Maltās gaļas mērce — Minced-meat sauce [printable recipe] [latviski]
Adapted from Latviešu ēdieni
- 140 g onion, minced
- 3 – 4 cloves garlic, crushed
- 100 g carrot, grated
- 200 g ground beef
- 50 g bacon (optional)
- 1/2 tsp paprika
- 1/4 chile powder
- 2 tsp soy sauce
- 3 tbsp red wine
- 1 cup beef stock
- 1 1/2 tbsp flour
- 1/4 c (60 g) sour cream
- salt, pepper
Saute bacon in a large pan over moderate heat, if using, until fat renders, otherwise, use 1 tbsp olive oil and proceed. Saute onion, carrot and garlic until lightly browned. Add ground beef, paprika, chile powder, salt and pepper. cooking until the beef is nicely browned. (If you’re using a particularly fatty meat, you might need to drain off some fat.)
Clear a space in the middle and add flour, cooking it in the fat (as in making a golden roux). Pour in the wine, soy sauce and stock, mixing everything up well. Add sour cream and stir well. Let simmer for 10 – 15 minutes, until it’s as thick as you want it and the flavors have combined. Taste, adjust seasoning if needed.

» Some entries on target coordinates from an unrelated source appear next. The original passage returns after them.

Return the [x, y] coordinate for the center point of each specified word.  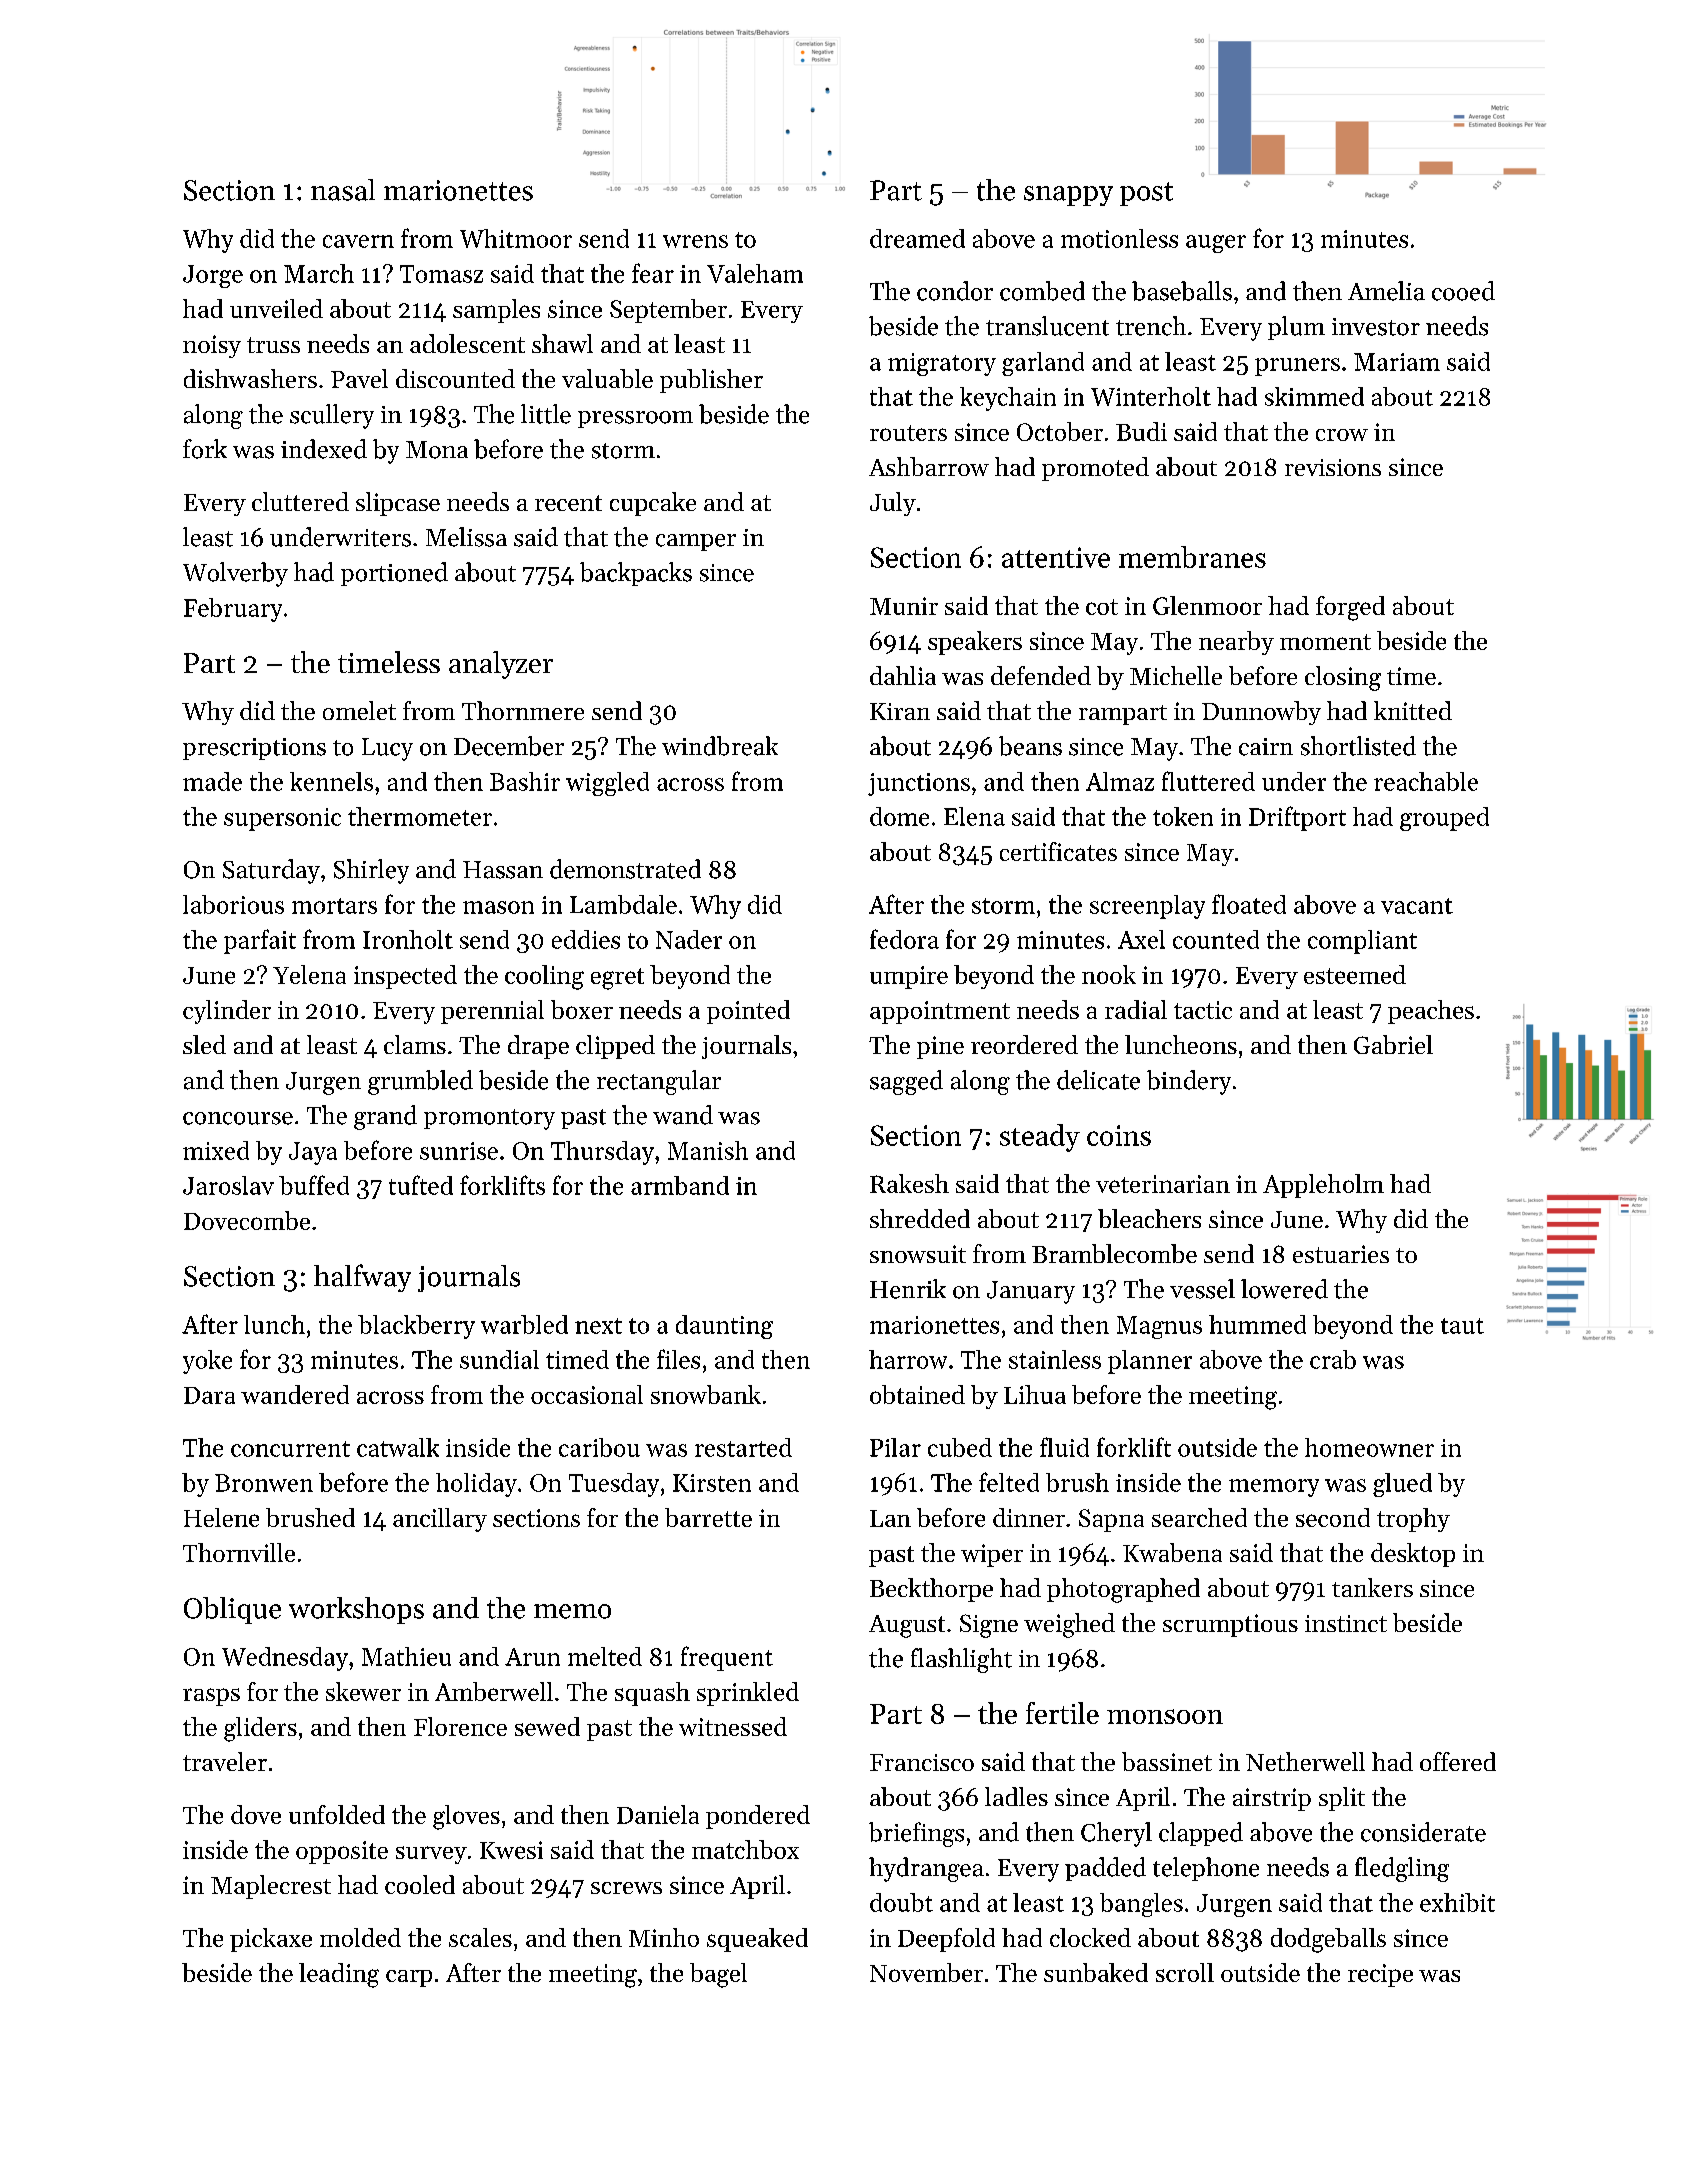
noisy [212, 346]
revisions [1333, 467]
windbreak [720, 746]
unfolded [337, 1814]
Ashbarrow [929, 466]
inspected [405, 977]
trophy [1413, 1520]
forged [1350, 608]
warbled [524, 1324]
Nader [689, 939]
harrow [908, 1359]
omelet [359, 710]
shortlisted [1358, 746]
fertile [1062, 1713]
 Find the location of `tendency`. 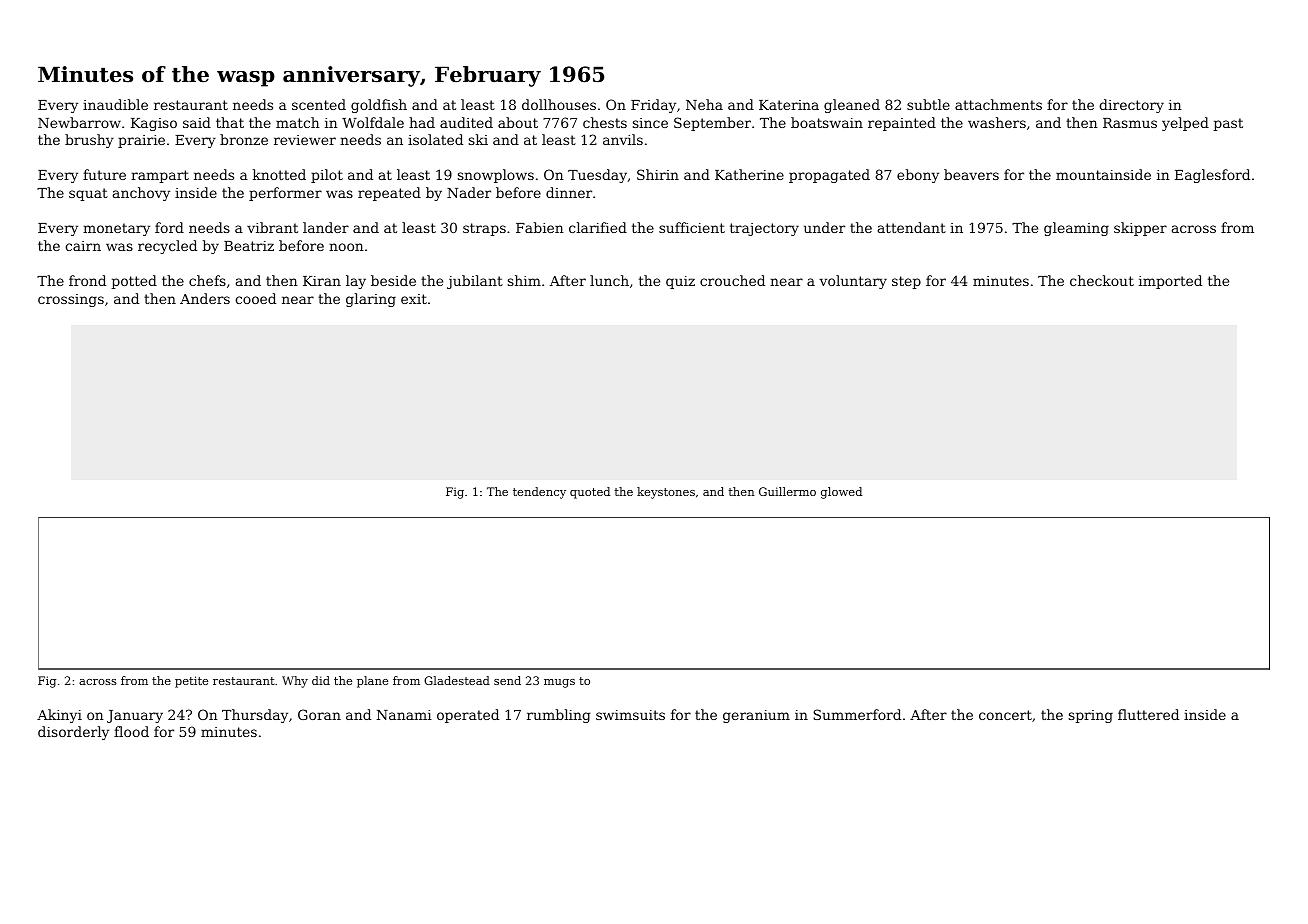

tendency is located at coordinates (539, 493).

- The original recipe called for smoked bacon which was rendered down and the rest of the ingredients sauteed in the fat, but I forgot to buy some bacon ends at the store today. Add some if you wish, though it doesn’t really require it.
Maltās gaļas mērce [printable recipe]
Adaptēts no “Latviešu ēdieni” receptes
- 140 g sakapātu sīpolu
- 3 – 4 sasmalcinātas ķiploku daiviņas
- 100 g rīvētu burkānu
- 200 g maltas liellopu gaļas
- 2.5 ml paprikas pulvera
- 1.25 ml čili pulvera
- 15 ml sojas mērce
- 45 ml sarkanvīna
- 250 ml liellopu buljona
- 15 ml miltu
- 60 g skāba krējuma
- sāls un pipari
Viegli apbrūnini sīpolus, burkānus un ķiplokus. Pievieno liellopu gaļu, paprikas pulveri, čili pulveri, kā arī sāli un piparus pēc garšas. Cep līdz gaļa ir gatava.
Pārkaisi ar kviešu miltiem un labi samaisi. Pievieno sarkanvīnu, sojas mērci, buljonu un krējumu. Vāri apmēram 10 – 15 minūtes, līdz mērce sabiezē.
Pēc vēlēšanās pārkaisi ar pētersīļiem vai sasmalcinātiem lokiem. Pasniedz ar vārītiem kartupeļiem, griķiem vai rīsiem.